Not every Dolby Vision Profile 7 file should be converted. Some contain Enhancement Layers with brightness expansion data - converting these produces incorrect results (dark picture, flickering). Scanning identifies:
  • Video format - HDR10, HDR10+, Dolby Vision (and which profile)
  • FEL classification - MEL, Simple FEL, or Complex FEL
  • Conversion safety - Whether the file is safe to convert
The -convert and -batch commands automatically scan files before processing and warn you about risky conversions. Running -scan separately gives you an overview without starting any conversion.

The -scan command

Scans files to identify their video format and FEL status.

Basic usage

dovi_convert -scan                   # All MKV files in current directory
dovi_convert -scan "Movie.mkv"       # Specific file

Recursive scanning

Scan subdirectories with the -r flag:
dovi_convert -scan -r                # Recursive (default depth: 5)
dovi_convert -scan -r 2              # Recursive (depth: 2 folders)

Understanding the output

The scan displays color-coded results for each file:
ColorClassificationMeaning
GreenMELNo enhancement data. Safe to convert.
CyanSimple FELNo brightness expansion detected. Usually safe.
RedComplex FELActive brightness expansion. Conversion not recommended.
Non-Profile 7 files (HDR10, SDR, etc.) are also identified but cannot be converted by this tool.

How -scan works

The scan samples 10 timestamps across the file and analyzes the RPU (Reference Processing Unit) metadata at each point. It checks for brightness values that exceed the Base Layer’s capability - an indicator of Complex FEL.
Sampling is fast but not exhaustive. A file might have brightness spikes in sections the scan didn’t sample. For definitive results, use -inspect.

Terminology

MEL (Minimal Enhancement Layer)

The Enhancement Layer exists but contains no useful data. This is the most common type. Converting is completely safe - you lose nothing.

Simple FEL (No brightness expansion)

The Enhancement Layer contains some data (film grain, minor color adjustments), but does not expand brightness. Converting is generally safe - you lose minor enhancements, but the picture remains correct.

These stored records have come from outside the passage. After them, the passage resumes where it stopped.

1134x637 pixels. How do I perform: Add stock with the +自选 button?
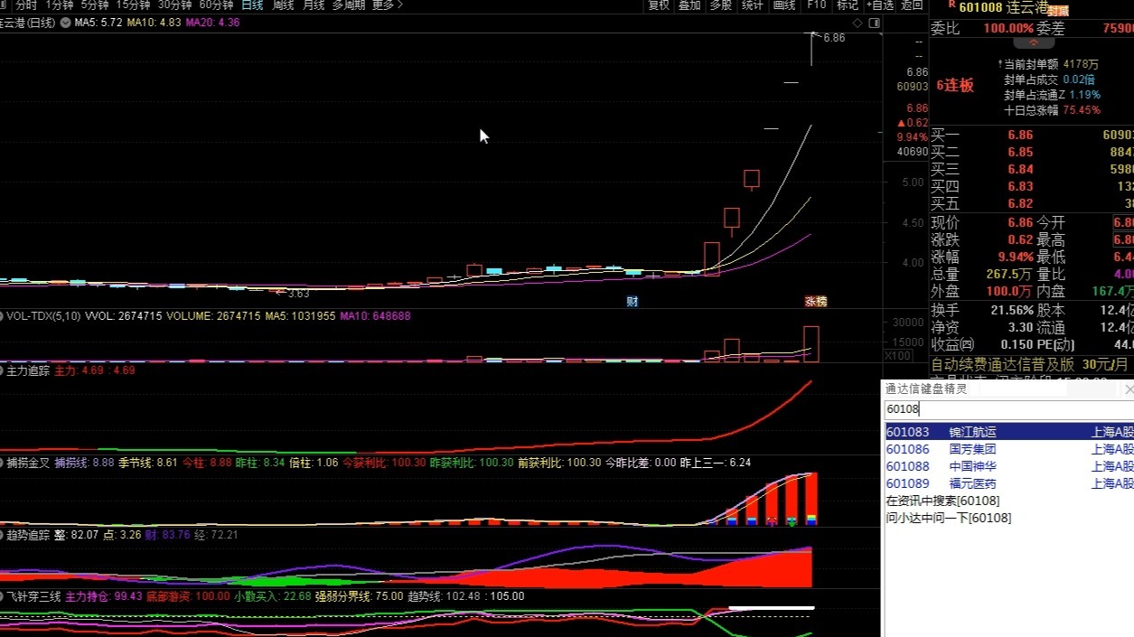click(x=879, y=5)
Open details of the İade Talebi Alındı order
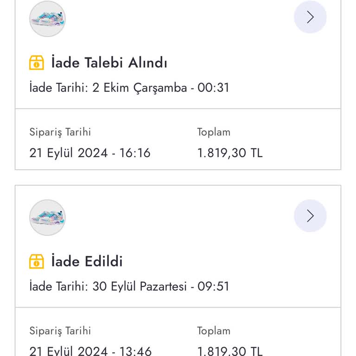Viewport: 356px width, 356px height. pyautogui.click(x=310, y=17)
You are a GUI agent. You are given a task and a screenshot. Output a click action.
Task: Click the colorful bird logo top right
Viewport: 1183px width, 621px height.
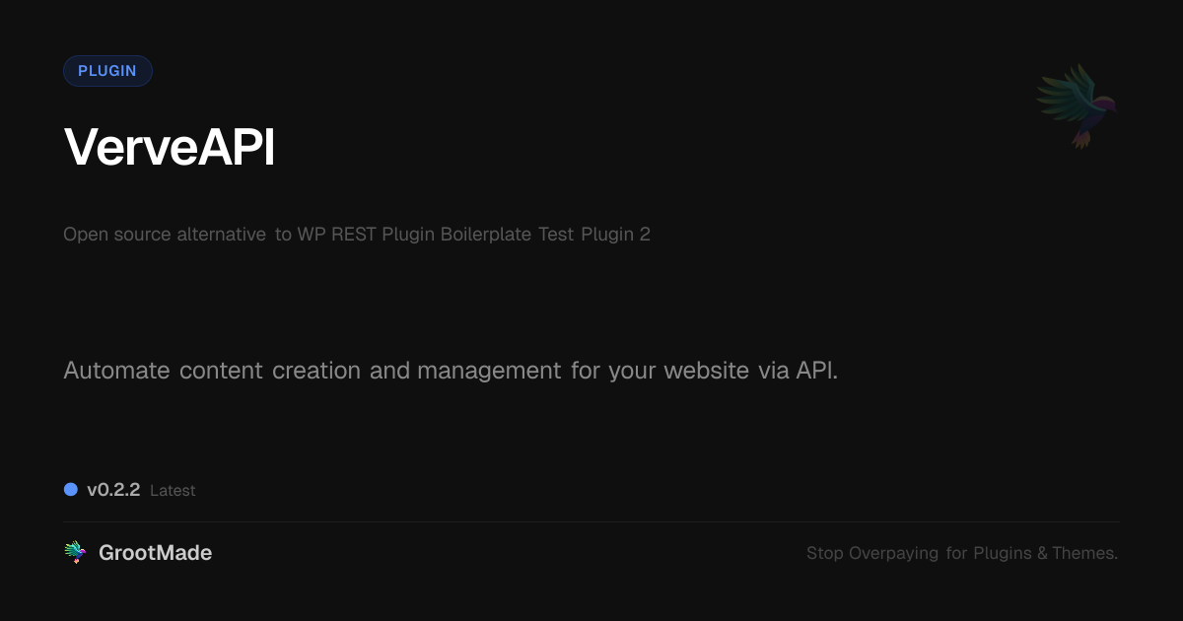1075,105
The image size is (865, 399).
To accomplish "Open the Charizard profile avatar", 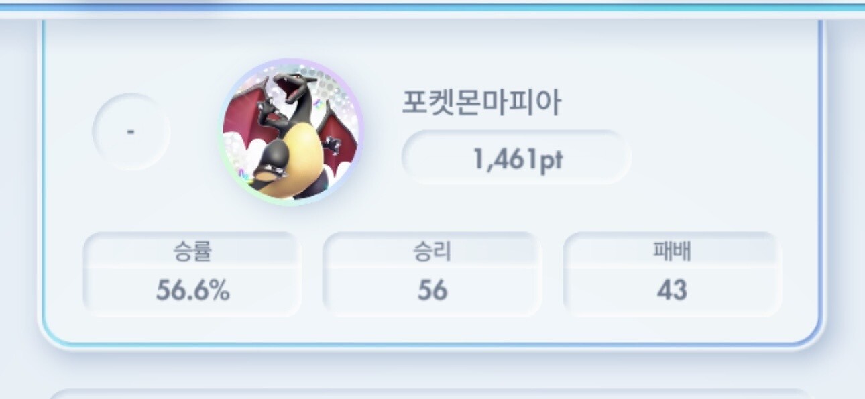I will tap(290, 132).
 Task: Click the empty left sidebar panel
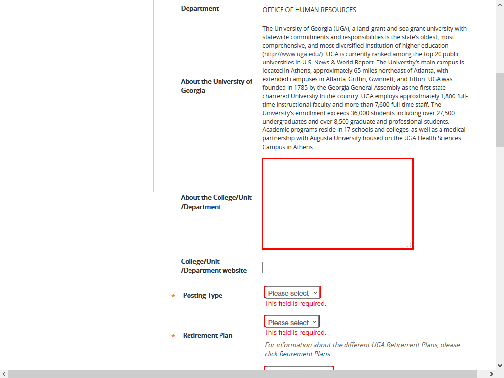[92, 98]
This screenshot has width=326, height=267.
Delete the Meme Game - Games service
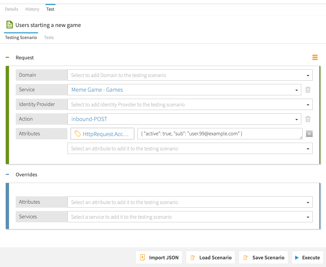(x=308, y=90)
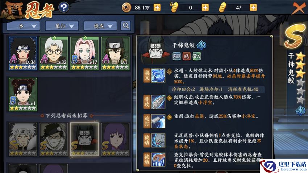Viewport: 308px width, 173px height.
Task: Select the unrecruited purple-haired S ninja
Action: [115, 139]
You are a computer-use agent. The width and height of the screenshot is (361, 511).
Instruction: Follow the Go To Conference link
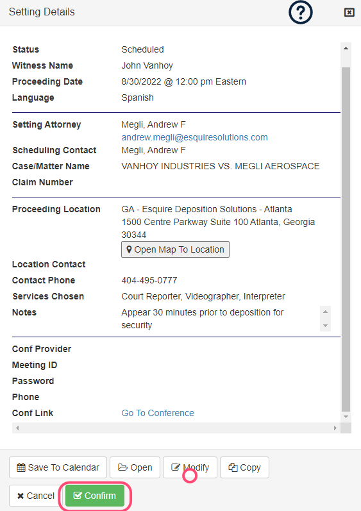[158, 413]
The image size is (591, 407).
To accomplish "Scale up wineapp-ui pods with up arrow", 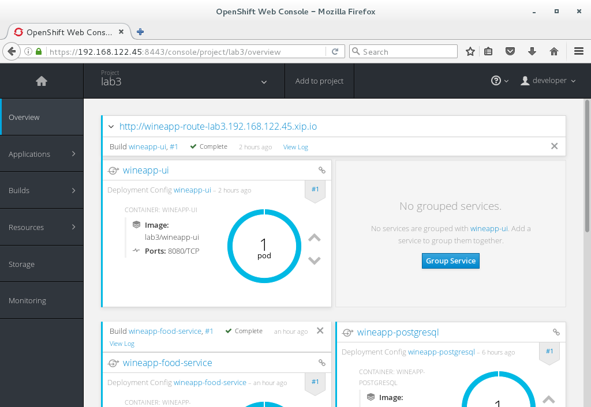I will pyautogui.click(x=314, y=238).
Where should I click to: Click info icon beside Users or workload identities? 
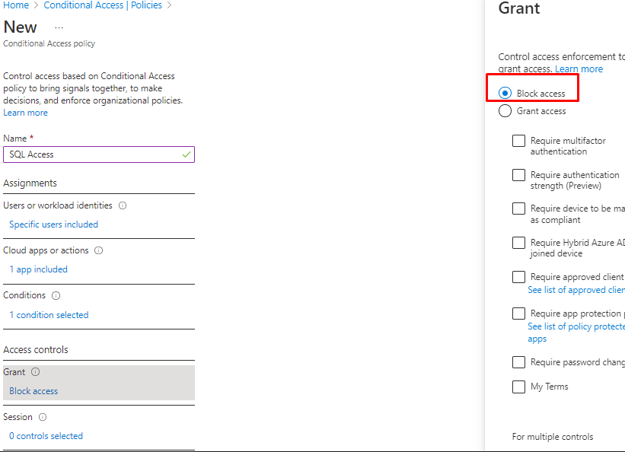pos(123,205)
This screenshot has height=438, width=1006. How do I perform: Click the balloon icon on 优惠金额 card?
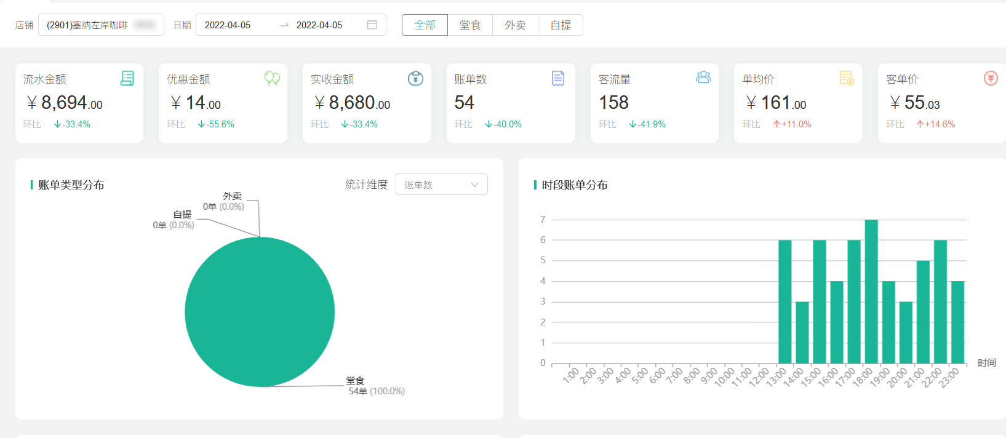click(272, 78)
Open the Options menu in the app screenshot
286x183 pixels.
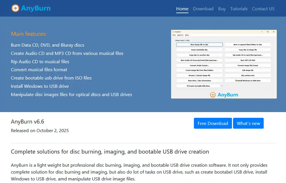(180, 35)
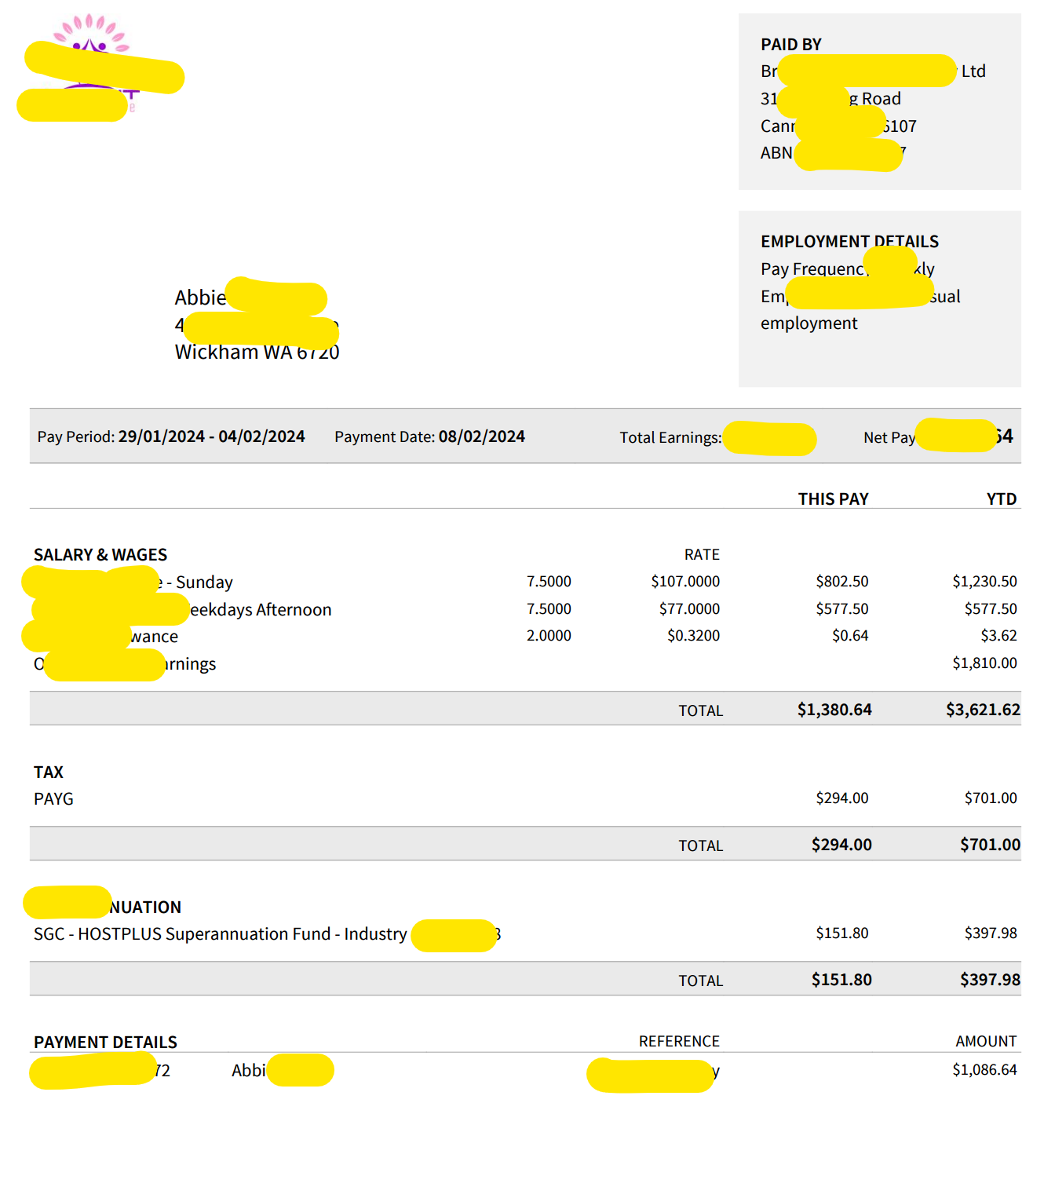This screenshot has height=1187, width=1044.
Task: Click the Total Earnings label
Action: (x=670, y=437)
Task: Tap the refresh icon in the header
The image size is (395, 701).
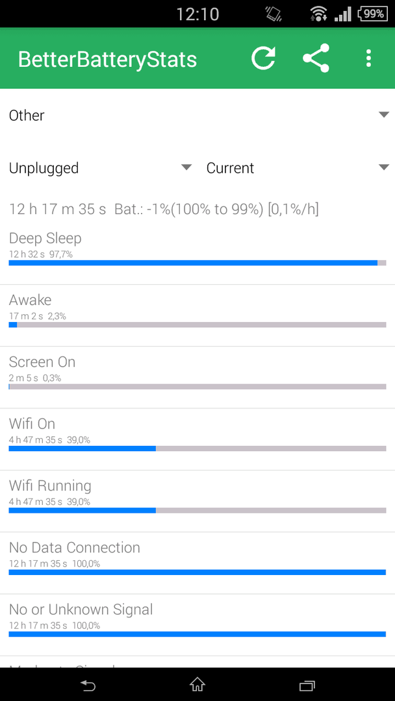Action: click(263, 58)
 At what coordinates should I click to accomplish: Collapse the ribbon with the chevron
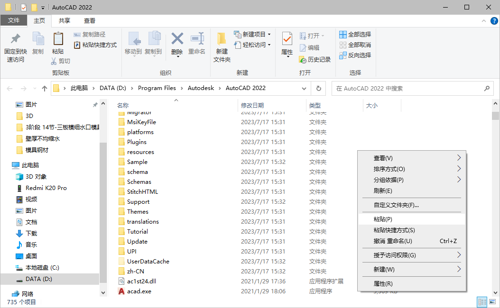[484, 20]
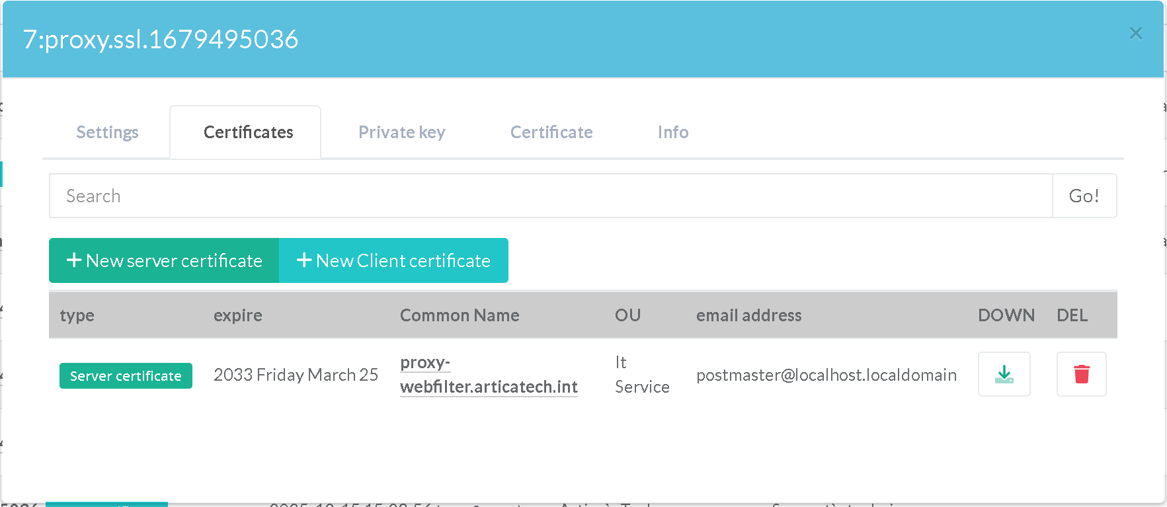Image resolution: width=1167 pixels, height=507 pixels.
Task: Create a New server certificate
Action: 164,260
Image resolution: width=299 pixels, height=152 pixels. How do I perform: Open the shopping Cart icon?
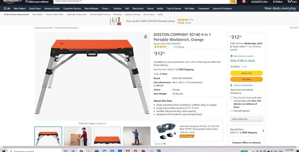(292, 1)
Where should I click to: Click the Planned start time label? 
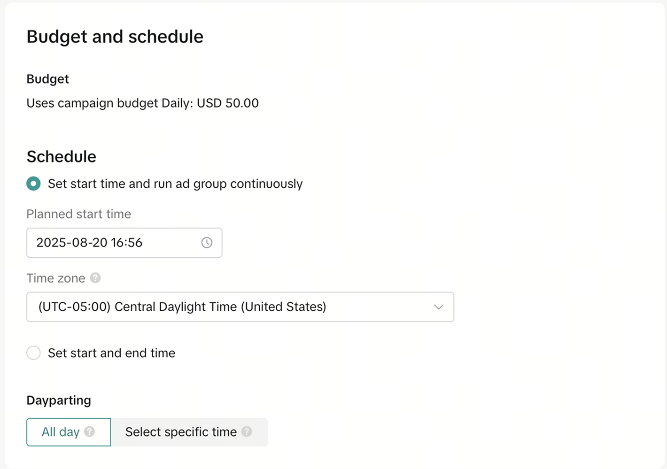(79, 214)
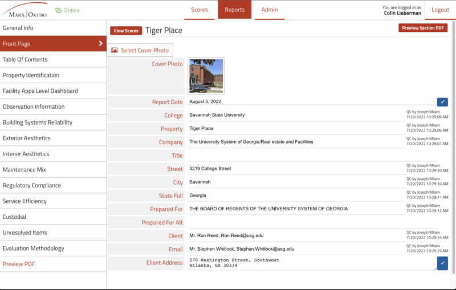The image size is (456, 290).
Task: Open the Preview PDF sidebar link
Action: [x=19, y=264]
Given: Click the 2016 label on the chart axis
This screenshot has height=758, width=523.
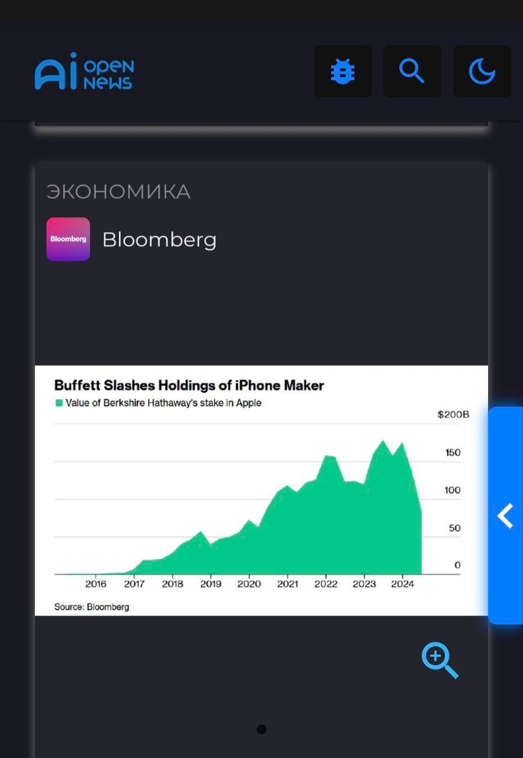Looking at the screenshot, I should (96, 584).
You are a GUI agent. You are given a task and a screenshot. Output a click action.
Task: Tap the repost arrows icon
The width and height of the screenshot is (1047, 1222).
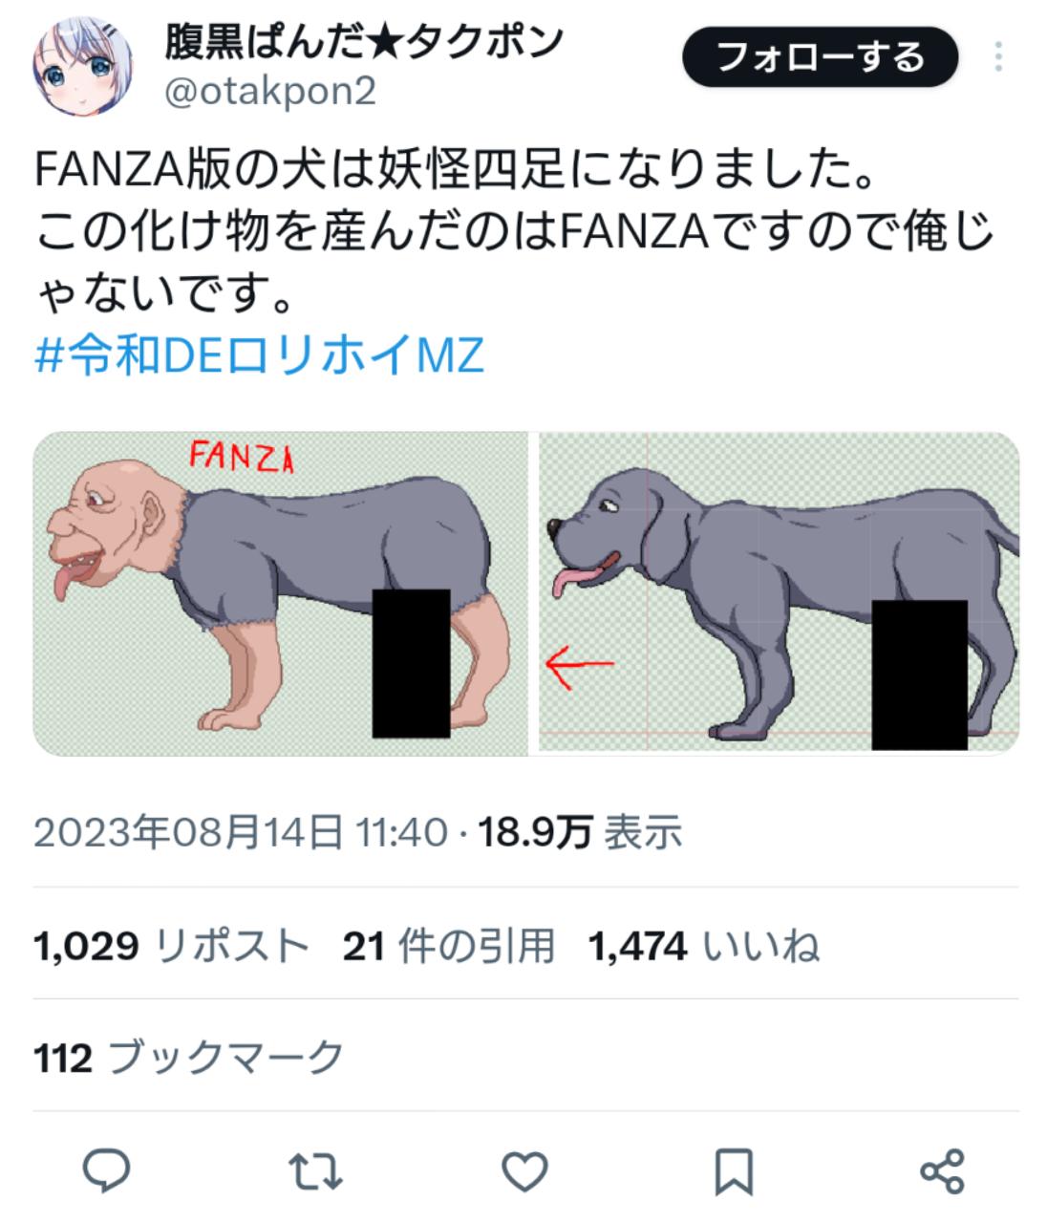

Complex FEL (Brightness expansion)

The Enhancement Layer actively elevates brightness beyond the Base Layer. Converting produces incorrect tone mapping. These files are skipped by default. For more details on FEL types and their implications, see Before You Start.

The -inspect command

Performs a full frame-by-frame analysis of the entire file. Use this when you need definitive confirmation.

When to use -inspect

  • Verify a Simple FEL verdict from -scan
  • Get absolute certainty before converting a file
  • Investigate files that -scan couldn’t fully classify

Basic usage

dovi_convert -inspect "Movie.mkv"

How -inspect differs from -scan

Aspect-scan-inspect
SpeedFast (samples 10 points)Slow (reads entire file)
AccuracyHigh (may miss isolated spikes)Definitive
Batch supportYesNo (single file only)
-inspect reads the entire file frame-by-frame. For a typical 50-80 GB movie, this takes several minutes. It’s not suitable for batch operations.

Interpreting results

After analysis, -inspect reports:
  • Whether brightness expansion was detected (the primary concern)
  • The peak brightness values found in the metadata
  • A verdict confirming if the file is safe to convert
If -inspect says the file is safe but -scan said Complex FEL, trust -inspect - it analyzed the entire file rather than sampling.

Automatic scanning in other commands

You don’t always need to run -scan manually. Both -convert and -batch perform the same analysis automatically:
  • Complex FEL files are skipped by default (use -force to override)
  • Simple FEL files trigger a confirmation prompt
This means you can safely run -convert on any file - the tool warns you before doing anything risky.